--- Given passage ---
━━━━━━━━━━━━━━━━━━━━
-----Original Message----- From: Casey Duncan [mailto:c.duncan@nlada.org] Sent: Friday, 5 October 2001 10:55 PM To: Jay, Dylan; 'zope-dev@zope.org' Subject: Re: [Zope-dev] ZTables and/or Catalog plugable brains?
On Thursday 04 October 2001 07:34 pm, Jay, Dylan allegedly wrote:
I tried using ZClasses but it seems to run slow and take up
space. Instead
I'm using Catalog (without ZCatalog) to contain the data. I'm presuming this will be quite efficient (comments welcome).
Yup that should be pretty efficient. Plus you can index and query the thing fairly easily.
Now to my question, How do Catalog plugable brains work?
I've looked but
can't see what the brain class has to look like to work. My first attempts don't seem to work. The classes are created but don't contain the data. Is the record data passed into the constructor?
I'm not an expert on brains per se, but my understanding is that they allow you to wrap functionality from a particular class around data stored in a table (such as a Catalog or an external database) without making each record an instance of the class.
This is how, when the Catalog returns data, you get the getURL and getObject methods for each record (among others). TinyTable and Z SQL Methods also support this functionality, and it is exposed in the management interface.
This would allow you to store the actual data as regular metadata elements in the Catalog, and get objects out when you query it. It would avoid storing the data twice, once in the objects and again in the metadata and all of the disadvantages this causes in terms of storage and synchronization.
But what is the API? I understand that for SQLMethods you just have a class that assumes the existance of attributes that have the same name as you result fields. I tried doing this with the Catalog code but it seem to doesn't work. Am I doing it right or the the Catalog brains work differently?
━━━━━━━━━━━━━━━━━━━━
Reproduce the Zope mailing-list message word for word from "This is how, when" to "storage and synchronization.". Rely only on the mailing-list message above, not on outside knowledge.
━━━━━━━━━━━━━━━━━━━━
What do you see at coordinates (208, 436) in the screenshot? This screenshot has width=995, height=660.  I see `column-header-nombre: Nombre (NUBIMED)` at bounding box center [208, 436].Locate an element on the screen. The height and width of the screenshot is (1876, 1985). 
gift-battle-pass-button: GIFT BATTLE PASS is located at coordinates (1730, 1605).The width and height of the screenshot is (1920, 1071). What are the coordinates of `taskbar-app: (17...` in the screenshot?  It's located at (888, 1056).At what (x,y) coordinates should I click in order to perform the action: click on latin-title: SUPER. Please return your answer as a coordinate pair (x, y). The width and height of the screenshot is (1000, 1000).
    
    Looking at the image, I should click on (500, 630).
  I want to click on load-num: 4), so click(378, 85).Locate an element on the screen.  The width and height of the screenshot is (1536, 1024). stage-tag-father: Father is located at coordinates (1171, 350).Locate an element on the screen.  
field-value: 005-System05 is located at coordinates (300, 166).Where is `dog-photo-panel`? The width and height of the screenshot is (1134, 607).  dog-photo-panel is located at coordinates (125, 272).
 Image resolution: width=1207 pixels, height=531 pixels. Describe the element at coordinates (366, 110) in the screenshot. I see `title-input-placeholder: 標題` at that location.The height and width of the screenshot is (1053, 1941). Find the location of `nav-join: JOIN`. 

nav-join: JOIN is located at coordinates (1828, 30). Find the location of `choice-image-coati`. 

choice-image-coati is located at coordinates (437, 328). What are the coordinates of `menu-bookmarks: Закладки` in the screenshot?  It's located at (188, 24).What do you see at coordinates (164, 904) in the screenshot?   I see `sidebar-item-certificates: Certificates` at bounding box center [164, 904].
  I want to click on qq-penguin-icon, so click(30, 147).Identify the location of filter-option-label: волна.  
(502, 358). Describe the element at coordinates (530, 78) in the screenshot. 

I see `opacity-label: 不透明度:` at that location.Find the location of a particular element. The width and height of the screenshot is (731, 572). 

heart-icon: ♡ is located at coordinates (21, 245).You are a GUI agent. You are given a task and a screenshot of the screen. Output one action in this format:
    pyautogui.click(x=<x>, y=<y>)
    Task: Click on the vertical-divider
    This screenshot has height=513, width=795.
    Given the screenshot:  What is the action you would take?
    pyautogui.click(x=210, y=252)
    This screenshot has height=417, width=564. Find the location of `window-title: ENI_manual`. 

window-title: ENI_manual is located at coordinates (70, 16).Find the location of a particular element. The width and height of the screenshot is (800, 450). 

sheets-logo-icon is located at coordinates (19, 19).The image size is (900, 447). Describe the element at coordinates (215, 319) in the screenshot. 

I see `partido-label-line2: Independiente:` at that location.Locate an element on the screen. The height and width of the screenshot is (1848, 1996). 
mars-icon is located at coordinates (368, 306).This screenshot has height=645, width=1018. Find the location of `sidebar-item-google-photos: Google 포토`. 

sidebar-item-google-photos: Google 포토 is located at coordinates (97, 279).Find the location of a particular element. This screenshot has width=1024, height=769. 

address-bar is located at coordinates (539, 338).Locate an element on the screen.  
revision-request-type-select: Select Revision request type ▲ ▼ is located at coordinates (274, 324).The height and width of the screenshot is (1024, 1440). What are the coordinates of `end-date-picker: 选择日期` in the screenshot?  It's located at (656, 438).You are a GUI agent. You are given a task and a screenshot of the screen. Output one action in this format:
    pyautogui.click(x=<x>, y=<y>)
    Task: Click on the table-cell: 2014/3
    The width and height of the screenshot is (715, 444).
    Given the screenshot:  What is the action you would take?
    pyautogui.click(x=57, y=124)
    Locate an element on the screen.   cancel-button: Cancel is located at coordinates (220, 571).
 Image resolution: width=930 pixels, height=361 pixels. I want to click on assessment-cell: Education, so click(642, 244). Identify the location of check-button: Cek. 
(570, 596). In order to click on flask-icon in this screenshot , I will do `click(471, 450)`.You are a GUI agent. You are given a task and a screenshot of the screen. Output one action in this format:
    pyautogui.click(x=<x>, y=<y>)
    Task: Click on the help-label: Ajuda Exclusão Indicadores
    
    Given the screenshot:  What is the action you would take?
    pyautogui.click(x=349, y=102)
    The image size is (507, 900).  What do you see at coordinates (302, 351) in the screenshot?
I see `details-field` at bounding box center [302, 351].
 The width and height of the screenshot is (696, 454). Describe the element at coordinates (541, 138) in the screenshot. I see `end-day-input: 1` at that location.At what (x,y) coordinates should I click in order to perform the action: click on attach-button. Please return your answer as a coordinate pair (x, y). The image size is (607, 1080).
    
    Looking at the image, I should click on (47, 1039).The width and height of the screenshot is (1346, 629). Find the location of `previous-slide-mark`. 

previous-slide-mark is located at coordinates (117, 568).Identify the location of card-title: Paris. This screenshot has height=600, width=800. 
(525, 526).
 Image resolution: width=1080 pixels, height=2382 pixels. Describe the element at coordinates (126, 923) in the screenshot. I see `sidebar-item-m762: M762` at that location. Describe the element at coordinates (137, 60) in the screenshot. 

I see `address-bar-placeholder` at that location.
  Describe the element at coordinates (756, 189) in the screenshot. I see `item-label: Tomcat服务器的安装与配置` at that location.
━━━━━━━━━━━━━━━━━━━━
--- Response area ---
This is how, when the Catalog returns data, you get the getURL and getObject methods for each record (among others). TinyTable and Z SQL Methods also support this functionality, and it is exposed in the management interface.
This would allow you to store the actual data as regular metadata elements in the Catalog, and get objects out when you query it. It would avoid storing the data twice, once in the objects and again in the metadata and all of the disadvantages this causes in terms of storage and synchronization.